PyPI GitHub Actions Workflow Status PyPI - Python Version

cohere plugin for embcli, a command-line interface for embeddings.

Reference

Installation

pip install embcli-cohere

Quick Start

You need Cohere API key to use this plugin. Set COHERE_API_KEY environment variable in .env file in the current directory. Or you can give the env file path by -e option.

cat .env
COHERE_API_KEY=<YOUR_COHERE_KEY>

Try out the Embedding Models

# show general usage of emb command.
emb --help

# list all available models.
emb models
CohereEmbeddingModel
    Vendor: cohere
    Models:
    * embed-v4.0 (aliases: embed-v4)
    * embed-english-v3.0 (aliases: embed-en-v3)
    * embed-english-light-v3.0 (aliases: embed-en-light-v3)
    * embed-multilingual-v3.0 (aliases: embed-multiling-v3)
    * embed-multilingual-light-v3.0 (aliases: embed-multiling-light-v3)
    Model Options:
    * input_type (str) - The type of input, affecting how the model processes it.

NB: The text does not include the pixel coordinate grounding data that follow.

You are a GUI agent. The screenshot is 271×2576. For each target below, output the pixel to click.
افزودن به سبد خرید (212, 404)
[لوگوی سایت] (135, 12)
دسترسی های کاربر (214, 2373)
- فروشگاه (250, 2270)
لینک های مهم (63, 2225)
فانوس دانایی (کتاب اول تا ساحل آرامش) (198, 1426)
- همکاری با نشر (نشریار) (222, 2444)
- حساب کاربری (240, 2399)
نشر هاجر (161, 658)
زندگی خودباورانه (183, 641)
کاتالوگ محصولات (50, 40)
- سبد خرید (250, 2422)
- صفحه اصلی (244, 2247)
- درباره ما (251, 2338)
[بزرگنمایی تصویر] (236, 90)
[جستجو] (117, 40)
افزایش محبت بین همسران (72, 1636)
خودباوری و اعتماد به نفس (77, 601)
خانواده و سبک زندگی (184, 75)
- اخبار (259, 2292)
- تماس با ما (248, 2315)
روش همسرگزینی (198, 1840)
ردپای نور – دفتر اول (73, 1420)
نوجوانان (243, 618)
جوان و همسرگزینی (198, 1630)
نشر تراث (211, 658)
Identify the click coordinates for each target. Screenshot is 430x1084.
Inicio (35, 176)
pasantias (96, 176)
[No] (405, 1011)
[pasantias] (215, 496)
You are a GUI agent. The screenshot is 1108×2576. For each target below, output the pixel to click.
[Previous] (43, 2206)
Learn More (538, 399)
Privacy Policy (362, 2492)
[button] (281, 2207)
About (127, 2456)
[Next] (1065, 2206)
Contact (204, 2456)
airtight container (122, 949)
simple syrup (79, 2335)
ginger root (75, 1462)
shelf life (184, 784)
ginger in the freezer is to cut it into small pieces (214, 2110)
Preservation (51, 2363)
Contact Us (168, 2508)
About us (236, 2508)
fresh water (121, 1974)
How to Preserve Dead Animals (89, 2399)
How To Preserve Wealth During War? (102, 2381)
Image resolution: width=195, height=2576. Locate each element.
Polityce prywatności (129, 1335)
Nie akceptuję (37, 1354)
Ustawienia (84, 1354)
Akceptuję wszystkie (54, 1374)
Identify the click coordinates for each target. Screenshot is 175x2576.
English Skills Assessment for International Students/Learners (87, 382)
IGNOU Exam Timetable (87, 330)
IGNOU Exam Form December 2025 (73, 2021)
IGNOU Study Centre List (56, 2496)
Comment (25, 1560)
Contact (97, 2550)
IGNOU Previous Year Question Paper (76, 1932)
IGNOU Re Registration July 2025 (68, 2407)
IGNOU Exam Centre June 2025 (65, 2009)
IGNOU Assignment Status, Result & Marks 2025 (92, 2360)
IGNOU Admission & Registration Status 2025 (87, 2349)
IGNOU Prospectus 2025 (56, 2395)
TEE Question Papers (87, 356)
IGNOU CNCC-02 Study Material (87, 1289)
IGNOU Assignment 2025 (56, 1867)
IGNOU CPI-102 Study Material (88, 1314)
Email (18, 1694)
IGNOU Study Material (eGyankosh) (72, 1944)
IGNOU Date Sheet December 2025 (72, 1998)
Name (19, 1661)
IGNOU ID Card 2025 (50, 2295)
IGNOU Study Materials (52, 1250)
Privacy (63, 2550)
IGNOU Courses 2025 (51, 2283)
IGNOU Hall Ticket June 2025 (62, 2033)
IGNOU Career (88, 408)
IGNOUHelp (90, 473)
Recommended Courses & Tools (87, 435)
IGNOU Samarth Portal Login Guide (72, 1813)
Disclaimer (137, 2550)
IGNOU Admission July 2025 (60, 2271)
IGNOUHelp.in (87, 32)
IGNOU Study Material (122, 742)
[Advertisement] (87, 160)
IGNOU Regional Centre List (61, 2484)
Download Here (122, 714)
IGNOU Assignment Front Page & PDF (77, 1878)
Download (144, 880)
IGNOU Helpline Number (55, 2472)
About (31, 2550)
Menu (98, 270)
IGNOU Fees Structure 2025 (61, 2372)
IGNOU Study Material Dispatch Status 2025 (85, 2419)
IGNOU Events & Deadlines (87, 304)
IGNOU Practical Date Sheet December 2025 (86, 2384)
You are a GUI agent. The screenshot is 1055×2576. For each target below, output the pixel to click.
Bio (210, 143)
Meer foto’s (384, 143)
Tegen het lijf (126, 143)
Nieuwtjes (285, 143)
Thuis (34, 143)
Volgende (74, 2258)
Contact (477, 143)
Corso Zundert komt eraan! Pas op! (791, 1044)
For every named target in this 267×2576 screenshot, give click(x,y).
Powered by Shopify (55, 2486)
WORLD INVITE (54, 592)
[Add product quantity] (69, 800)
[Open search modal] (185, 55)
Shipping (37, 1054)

Options include 'search_document', 'search_query', 'classification', 'clustering', 'image'.
    * embedding_type (str) - The type of embeddings to return. Options include 'float', 'int8', 'uint8', 'binary', 'ubinary'
    * truncate (str) - How to handle text inputs that exceed the model's token limit. Options include 'none', 'start', 'end', 'middle'.

# get an embedding for an input text by embed-v4.0 model.
emb embed -m embed-v4 "Embeddings are essential for semantic search and RAG apps."

# get an embedding for an input text by embed-v4.0 model with input_type=search_query.
emb embed -m embed-v4 "Embeddings are essential for semantic search and RAG apps." -o input_type search_query

# get an embedding for an input text by embed-v4.0 model with embedding_type=uint8.
emb embed -m embed-v4 "Embeddings are essential for semantic search and RAG apps." -o embedding_type uint8

# calculate similarity score between two texts by embed-v4.0 model. the default metric is cosine similarity.
emb simscore -m embed-v4 "The cat drifts toward sleep." "Sleep dances in the cat's eyes."
0.6656540804655765

Document Indexing and Search

You can use the emb command to index documents and perform semantic search. emb uses chroma for the default vector database.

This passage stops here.